--- TASK OBJECTIVE ---
A line below contains "Click Angyal_Bandi's achievement medal icon", and a later one contains "Image resolution: width=621". Repeat both, with every line between them, exactly.

(Pixel coordinate grounding data)
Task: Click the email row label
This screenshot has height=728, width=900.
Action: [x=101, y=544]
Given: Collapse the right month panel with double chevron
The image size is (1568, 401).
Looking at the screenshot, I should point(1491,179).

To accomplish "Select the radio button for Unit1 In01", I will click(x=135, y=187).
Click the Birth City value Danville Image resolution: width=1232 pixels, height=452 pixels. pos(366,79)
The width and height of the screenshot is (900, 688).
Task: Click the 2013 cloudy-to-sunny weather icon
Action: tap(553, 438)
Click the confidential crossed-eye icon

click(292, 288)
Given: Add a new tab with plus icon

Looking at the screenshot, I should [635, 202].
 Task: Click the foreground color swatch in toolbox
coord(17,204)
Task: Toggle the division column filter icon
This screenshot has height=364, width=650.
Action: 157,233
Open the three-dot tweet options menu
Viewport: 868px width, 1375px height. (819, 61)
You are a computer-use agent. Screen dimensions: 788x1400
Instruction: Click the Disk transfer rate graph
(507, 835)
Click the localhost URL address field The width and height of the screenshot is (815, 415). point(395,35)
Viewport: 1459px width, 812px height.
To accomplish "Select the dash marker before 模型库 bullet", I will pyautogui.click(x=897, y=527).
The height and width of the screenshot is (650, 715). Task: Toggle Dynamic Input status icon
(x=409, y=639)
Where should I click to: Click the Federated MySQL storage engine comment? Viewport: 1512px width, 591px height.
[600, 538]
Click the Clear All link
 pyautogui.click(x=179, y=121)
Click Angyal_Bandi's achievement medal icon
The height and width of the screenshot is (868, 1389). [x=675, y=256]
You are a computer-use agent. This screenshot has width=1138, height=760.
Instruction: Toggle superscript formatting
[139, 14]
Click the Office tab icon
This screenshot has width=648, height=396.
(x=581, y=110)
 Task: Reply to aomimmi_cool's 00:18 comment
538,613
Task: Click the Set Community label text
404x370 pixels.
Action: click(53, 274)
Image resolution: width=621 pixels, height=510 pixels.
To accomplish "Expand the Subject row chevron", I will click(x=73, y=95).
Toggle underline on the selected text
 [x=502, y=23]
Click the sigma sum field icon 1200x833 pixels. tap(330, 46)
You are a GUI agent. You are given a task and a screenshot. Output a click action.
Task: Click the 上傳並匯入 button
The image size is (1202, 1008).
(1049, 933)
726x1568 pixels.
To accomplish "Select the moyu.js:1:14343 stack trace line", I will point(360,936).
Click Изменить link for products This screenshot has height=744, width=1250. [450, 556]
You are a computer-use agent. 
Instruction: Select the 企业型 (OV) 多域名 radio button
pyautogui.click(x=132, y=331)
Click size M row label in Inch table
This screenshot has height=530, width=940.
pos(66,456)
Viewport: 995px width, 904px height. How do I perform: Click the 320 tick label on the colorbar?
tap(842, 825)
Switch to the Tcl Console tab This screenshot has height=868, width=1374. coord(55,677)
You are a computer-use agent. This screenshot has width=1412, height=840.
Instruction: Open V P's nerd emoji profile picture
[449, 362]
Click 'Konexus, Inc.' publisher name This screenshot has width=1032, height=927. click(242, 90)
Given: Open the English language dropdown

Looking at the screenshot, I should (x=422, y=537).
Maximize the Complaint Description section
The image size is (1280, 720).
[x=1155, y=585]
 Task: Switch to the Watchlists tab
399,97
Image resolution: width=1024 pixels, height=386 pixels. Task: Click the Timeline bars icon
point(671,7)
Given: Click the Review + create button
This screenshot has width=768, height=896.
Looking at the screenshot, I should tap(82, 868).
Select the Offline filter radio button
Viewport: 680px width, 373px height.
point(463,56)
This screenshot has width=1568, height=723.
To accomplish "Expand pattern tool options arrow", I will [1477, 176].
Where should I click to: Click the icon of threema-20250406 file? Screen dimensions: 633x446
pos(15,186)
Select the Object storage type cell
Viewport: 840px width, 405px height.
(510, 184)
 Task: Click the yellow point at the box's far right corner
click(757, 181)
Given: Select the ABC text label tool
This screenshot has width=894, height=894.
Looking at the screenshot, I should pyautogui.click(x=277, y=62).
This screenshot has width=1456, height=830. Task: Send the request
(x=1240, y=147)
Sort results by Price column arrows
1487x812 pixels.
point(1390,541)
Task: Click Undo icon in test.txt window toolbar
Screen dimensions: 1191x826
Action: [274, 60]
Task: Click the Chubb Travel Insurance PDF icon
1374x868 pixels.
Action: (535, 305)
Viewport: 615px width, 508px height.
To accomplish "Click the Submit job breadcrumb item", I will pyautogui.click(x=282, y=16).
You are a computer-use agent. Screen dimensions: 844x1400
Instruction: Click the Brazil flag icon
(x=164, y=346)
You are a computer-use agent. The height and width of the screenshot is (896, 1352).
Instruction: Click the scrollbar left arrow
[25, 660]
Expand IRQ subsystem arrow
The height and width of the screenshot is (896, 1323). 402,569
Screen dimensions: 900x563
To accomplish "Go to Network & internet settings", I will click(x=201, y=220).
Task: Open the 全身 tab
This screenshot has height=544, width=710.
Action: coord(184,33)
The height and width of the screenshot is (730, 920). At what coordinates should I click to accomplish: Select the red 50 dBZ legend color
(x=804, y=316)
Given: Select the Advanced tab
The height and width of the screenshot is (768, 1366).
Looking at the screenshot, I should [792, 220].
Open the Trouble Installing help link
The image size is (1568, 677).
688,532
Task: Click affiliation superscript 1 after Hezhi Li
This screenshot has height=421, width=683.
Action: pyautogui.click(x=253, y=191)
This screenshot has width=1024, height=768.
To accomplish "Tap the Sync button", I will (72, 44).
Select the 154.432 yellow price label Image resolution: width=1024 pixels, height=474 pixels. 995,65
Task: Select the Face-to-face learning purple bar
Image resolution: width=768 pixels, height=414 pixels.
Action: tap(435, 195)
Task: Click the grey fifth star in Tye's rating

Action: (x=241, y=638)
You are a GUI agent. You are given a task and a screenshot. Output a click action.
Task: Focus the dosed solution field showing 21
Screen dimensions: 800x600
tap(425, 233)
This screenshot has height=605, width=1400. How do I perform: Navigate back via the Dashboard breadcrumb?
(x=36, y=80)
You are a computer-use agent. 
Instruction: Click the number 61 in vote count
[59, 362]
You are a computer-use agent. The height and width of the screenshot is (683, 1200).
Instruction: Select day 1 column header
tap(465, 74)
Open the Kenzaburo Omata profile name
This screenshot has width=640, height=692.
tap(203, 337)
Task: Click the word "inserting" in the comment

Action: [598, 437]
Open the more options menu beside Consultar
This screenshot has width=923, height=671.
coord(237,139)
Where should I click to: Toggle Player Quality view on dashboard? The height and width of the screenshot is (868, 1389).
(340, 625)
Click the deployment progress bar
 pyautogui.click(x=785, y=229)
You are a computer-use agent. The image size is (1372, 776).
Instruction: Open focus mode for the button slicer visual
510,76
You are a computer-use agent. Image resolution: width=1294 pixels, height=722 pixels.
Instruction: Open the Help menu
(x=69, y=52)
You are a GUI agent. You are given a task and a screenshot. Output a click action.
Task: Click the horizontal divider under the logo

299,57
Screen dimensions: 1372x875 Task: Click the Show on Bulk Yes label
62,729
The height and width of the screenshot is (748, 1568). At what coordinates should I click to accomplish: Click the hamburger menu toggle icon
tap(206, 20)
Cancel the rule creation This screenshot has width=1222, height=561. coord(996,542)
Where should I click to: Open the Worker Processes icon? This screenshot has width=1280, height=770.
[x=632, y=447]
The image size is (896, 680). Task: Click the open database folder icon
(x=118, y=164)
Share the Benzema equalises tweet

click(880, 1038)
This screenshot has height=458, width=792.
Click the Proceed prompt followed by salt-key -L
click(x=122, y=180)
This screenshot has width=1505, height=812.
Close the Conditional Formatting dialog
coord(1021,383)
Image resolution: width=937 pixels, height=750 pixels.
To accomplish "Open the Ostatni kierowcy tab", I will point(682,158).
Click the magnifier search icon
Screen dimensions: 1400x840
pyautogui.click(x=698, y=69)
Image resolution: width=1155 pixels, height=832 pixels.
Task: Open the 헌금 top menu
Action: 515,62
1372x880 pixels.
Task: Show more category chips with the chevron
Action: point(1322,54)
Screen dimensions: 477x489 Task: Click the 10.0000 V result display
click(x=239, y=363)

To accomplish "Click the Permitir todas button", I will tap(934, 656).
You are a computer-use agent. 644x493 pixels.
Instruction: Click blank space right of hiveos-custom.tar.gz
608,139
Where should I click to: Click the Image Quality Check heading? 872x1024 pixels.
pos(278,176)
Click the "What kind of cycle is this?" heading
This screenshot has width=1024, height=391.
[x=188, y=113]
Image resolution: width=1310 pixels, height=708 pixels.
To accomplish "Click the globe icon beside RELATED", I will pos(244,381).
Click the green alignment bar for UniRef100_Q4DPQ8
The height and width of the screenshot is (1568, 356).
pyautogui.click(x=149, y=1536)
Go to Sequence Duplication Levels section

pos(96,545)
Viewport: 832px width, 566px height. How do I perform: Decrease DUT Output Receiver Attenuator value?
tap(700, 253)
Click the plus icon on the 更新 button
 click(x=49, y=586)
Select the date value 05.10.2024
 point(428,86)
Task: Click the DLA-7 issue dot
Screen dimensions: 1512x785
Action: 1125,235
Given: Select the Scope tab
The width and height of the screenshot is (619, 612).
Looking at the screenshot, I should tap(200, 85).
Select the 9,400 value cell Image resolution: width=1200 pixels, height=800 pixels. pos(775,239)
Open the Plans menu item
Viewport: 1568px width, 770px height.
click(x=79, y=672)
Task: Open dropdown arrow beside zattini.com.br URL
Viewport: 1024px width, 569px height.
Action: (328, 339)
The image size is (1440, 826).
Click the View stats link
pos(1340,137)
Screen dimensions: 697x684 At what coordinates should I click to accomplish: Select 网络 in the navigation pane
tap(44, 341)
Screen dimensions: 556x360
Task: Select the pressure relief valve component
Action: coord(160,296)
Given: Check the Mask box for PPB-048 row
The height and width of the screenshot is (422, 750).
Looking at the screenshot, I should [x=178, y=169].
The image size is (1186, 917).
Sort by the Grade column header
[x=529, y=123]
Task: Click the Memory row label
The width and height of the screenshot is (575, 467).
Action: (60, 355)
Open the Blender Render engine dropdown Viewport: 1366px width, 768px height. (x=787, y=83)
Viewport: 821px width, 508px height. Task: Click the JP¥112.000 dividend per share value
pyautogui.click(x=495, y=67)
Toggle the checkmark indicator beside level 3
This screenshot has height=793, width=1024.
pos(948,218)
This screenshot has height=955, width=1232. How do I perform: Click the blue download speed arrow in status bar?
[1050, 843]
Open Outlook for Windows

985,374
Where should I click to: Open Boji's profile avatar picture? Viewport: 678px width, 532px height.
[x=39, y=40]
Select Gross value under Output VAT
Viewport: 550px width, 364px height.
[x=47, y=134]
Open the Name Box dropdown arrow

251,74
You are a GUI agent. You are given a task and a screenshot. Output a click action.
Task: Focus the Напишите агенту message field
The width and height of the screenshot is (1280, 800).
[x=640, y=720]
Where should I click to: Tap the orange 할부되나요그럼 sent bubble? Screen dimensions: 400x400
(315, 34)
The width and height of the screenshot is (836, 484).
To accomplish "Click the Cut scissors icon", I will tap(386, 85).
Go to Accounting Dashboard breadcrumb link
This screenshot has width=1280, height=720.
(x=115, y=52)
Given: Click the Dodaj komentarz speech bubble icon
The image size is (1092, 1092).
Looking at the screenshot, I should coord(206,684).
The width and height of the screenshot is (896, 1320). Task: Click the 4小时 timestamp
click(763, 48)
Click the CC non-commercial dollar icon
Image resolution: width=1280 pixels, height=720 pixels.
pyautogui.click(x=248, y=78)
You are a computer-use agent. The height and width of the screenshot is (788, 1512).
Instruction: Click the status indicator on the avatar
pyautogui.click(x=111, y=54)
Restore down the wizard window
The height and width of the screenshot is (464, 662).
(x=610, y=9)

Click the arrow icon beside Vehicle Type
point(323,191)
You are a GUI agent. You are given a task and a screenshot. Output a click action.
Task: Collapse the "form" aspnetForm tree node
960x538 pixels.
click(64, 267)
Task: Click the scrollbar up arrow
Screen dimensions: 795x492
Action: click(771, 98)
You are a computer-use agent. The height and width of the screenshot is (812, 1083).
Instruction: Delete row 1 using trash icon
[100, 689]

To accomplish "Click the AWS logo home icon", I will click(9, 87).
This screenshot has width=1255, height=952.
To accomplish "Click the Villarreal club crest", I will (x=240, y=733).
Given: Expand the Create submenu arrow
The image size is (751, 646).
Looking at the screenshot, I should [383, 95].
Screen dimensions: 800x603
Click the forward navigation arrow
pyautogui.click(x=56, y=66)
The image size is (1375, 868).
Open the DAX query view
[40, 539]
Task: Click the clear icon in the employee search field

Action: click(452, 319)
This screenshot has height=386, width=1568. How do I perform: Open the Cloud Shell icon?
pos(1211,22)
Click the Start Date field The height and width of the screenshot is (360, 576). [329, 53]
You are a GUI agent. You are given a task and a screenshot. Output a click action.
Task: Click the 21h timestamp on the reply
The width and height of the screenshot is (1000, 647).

--- OUTPUT OF THE TASK ---
Click Angyal_Bandi's achievement medal icon
The height and width of the screenshot is (868, 1389). [x=675, y=256]
You are a computer-use agent. This screenshot has width=1138, height=760.
Instruction: Toggle superscript formatting
[139, 14]
Click the Office tab icon
This screenshot has width=648, height=396.
(x=581, y=110)
 Task: Reply to aomimmi_cool's 00:18 comment
538,613
Task: Click the Set Community label text
404x370 pixels.
Action: click(53, 274)
Image resolution: width=621 pixels, height=510 pixels.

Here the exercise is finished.